Removal of the First Rib: In the treatment of Thoracic Outlet Syndrome (TOS), it is the surgical removal of the first rib that compresses the vessels and nerves. It permanently eliminates congestion in this area.
What is good for hand numbness at home?
This is one of the questions that patients are most curious about. However, this question should be answered very carefully. If your hand numbness is due to a simple positional compression and is temporary, some simple measures may provide relief. But remember that these methods do not treat a serious underlying disease, they can only temporarily relieve symptoms.
Here are some suggestions for temporary and simple numbness that can provide relief at home:
- Stretching exercises that slowly move the hand and wrist
- Taking care not to bend the wrist while sleeping, supporting it with a soft pillow if necessary
- Avoid staying in the same position for long periods of time
- Using ergonomic keyboard and mouse supports when using a computer
- Managing stress (especially in Raynaud’s type numbness)

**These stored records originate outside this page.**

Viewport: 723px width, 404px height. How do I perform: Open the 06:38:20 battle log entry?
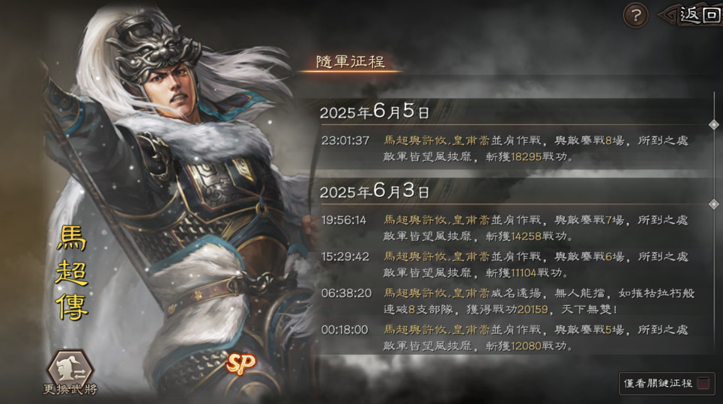tap(507, 301)
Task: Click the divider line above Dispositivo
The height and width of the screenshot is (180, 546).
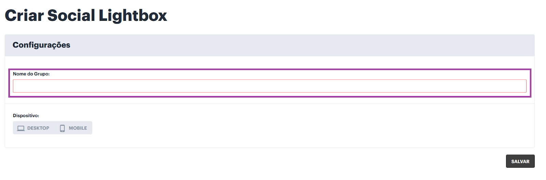Action: (270, 104)
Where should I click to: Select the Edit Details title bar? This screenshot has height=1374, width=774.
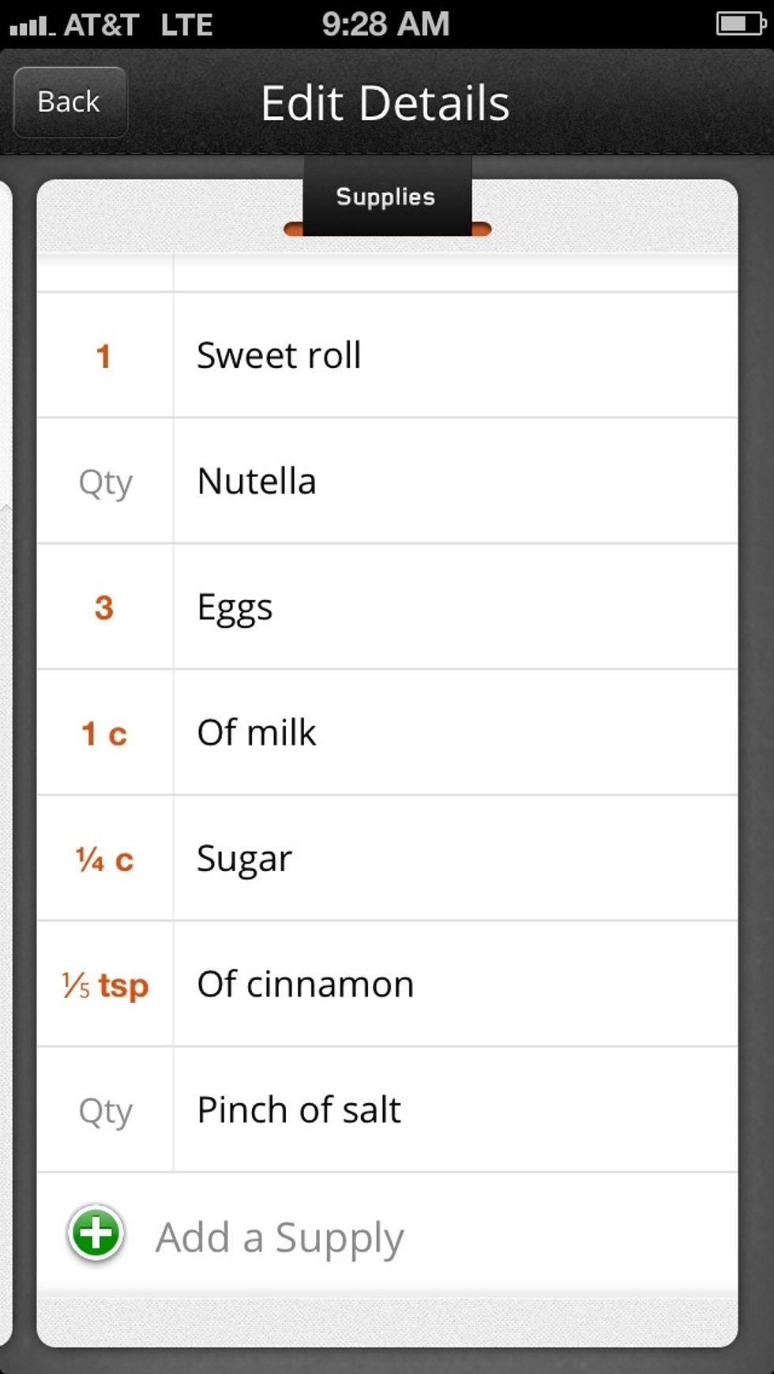tap(385, 103)
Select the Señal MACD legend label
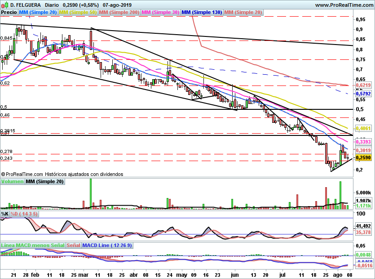Image resolution: width=375 pixels, height=279 pixels. [x=73, y=245]
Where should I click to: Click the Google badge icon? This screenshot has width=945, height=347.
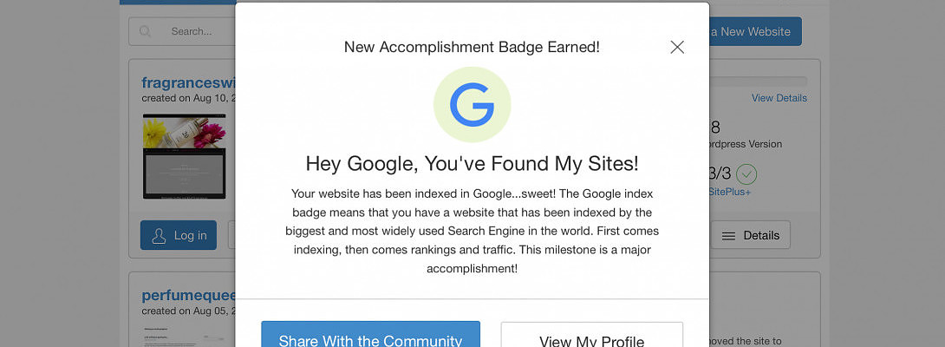(x=472, y=105)
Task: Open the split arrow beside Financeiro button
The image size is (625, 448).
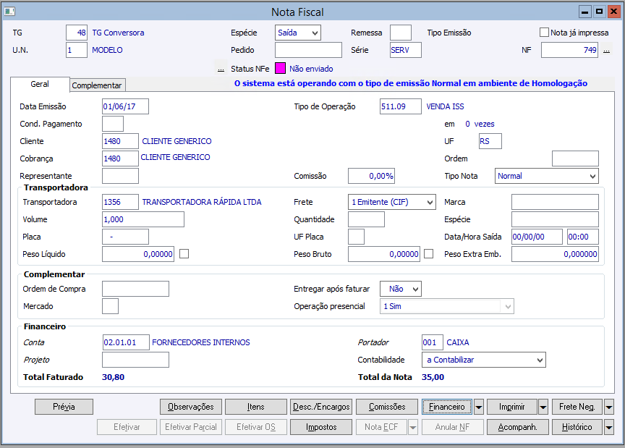Action: (x=479, y=407)
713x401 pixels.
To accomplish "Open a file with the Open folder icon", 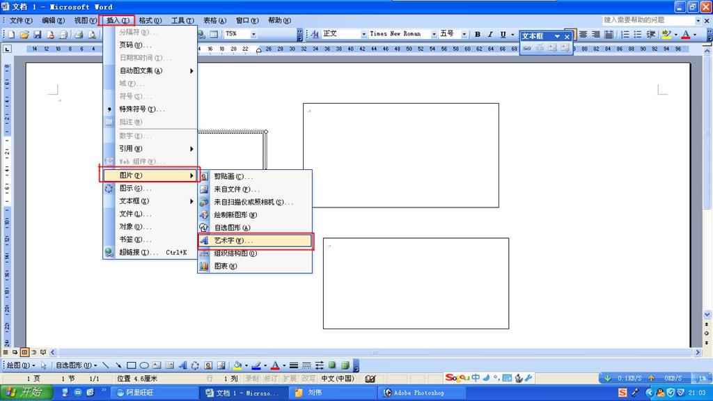I will pyautogui.click(x=25, y=34).
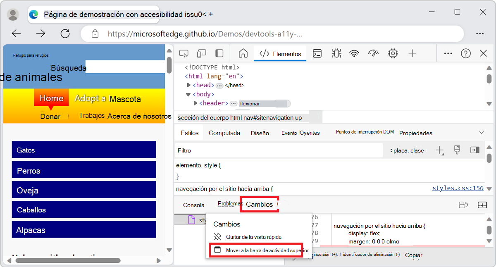Open the Propiedades panel overflow chevron
This screenshot has width=496, height=267.
tap(481, 132)
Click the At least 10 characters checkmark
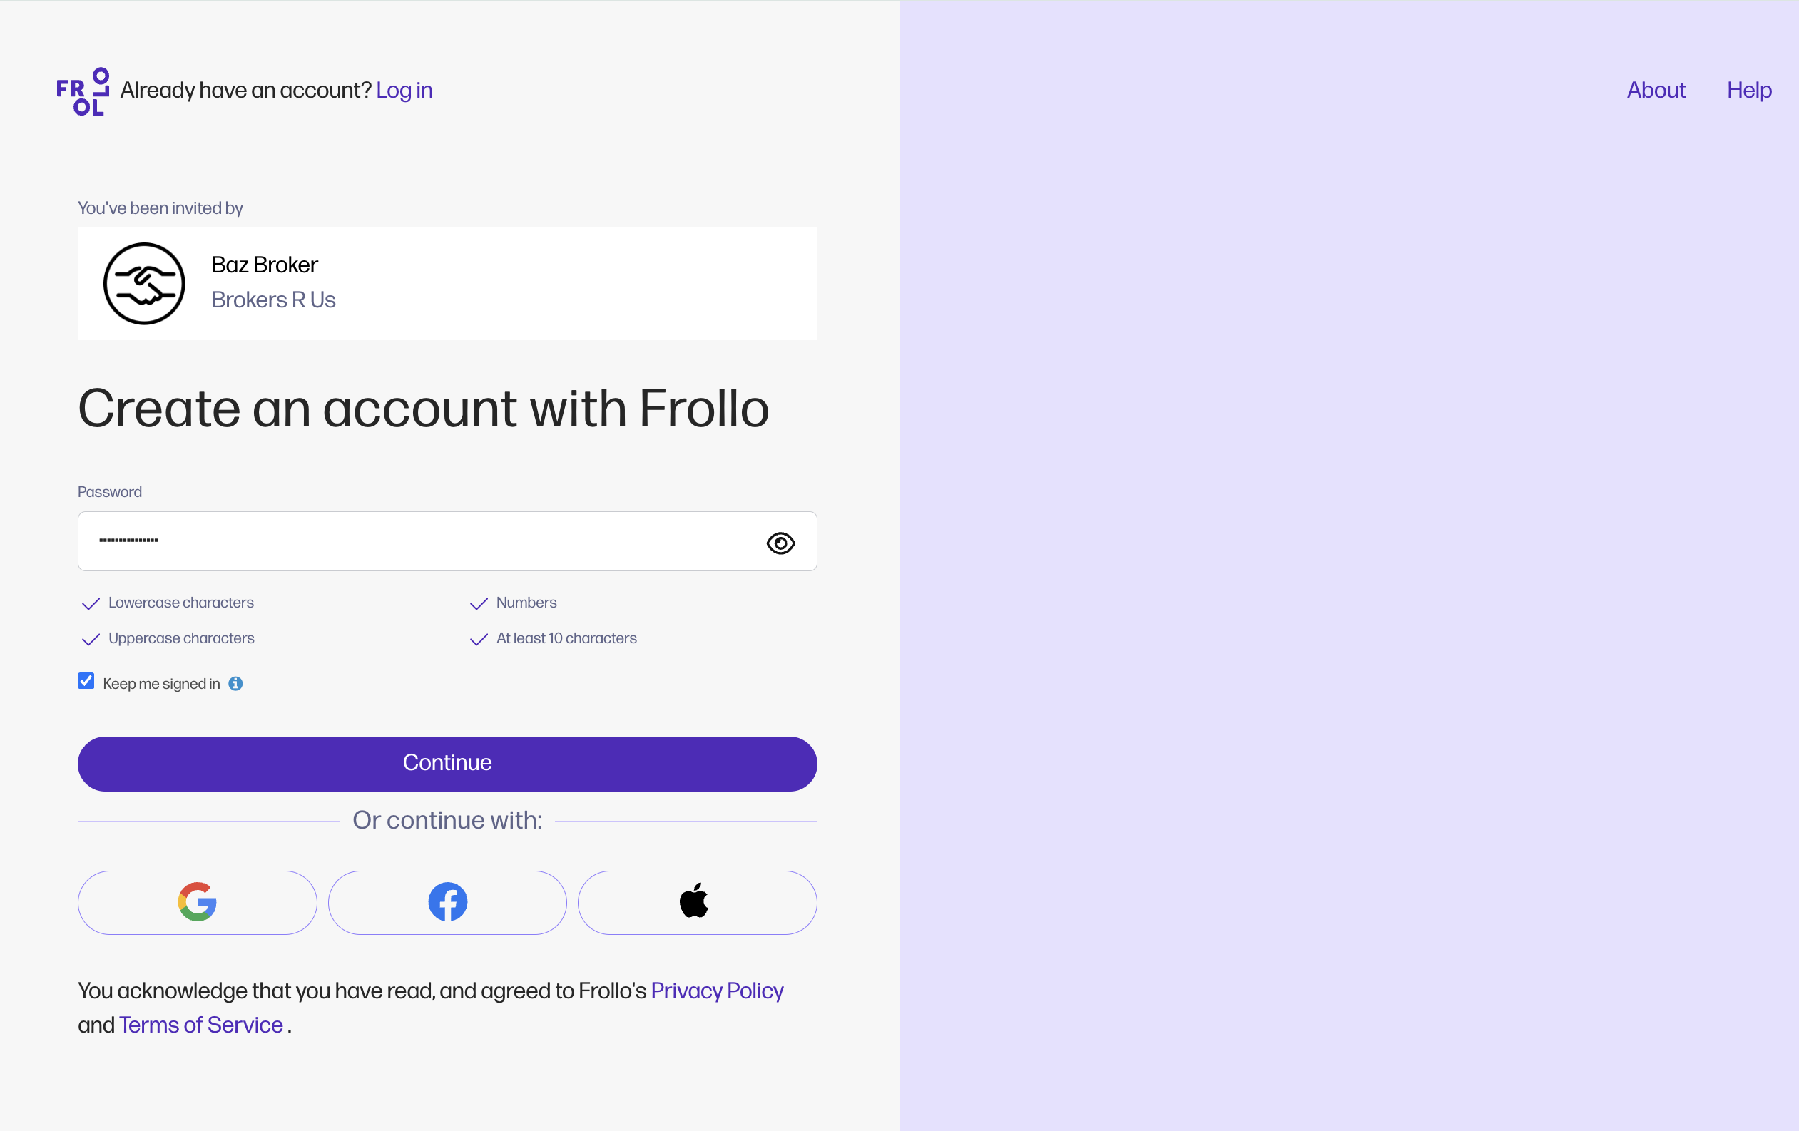The width and height of the screenshot is (1799, 1131). pos(478,639)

If your numbness is recurrent, severe or accompanied by the alarm symptoms listed below, you should consult a physician instead of thinking “what can help at home”.
When is hand numbness dangerous and should you see a doctor urgently?
Although hand numbness is usually a problem that develops gradually, some conditions signal a danger that requires immediate medical attention. Knowing these “red flag” symptoms is vital.
If any of the following conditions accompany hand numbness, you should contact the nearest emergency room immediately:
- Sudden and very severe onset of numbness
- Numbness accompanied by slurred speech, facial shifting or confusion
- Accompanied by chest pain, shortness of breath or severe dizziness
- Significant loss of strength or inability to move the arm (paralysis)
- Sudden onset of severe swelling, bruising and coldness in the arm
- Occurring after a recent accident or injury.